>> Start Input records

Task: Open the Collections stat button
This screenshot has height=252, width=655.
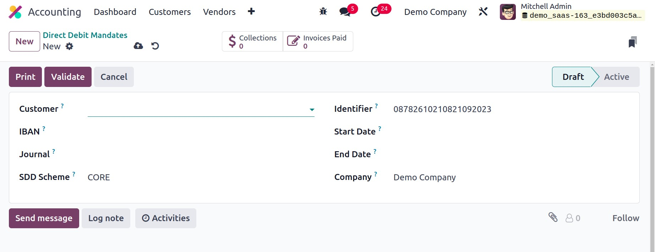Action: coord(252,42)
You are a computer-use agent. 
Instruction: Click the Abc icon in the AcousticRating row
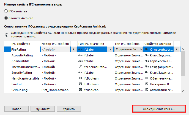click(80, 55)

>> End Input records

▸ Problem statement
Copy the records word for word, from the line that contains "You are a computer-use agent." through the end of the records, with both ends included. Leave the pictures out of your copy.

▸ Expected answer
You are a computer-use agent. 
Instruction: Click the Abc icon in the AcousticRating row
click(80, 55)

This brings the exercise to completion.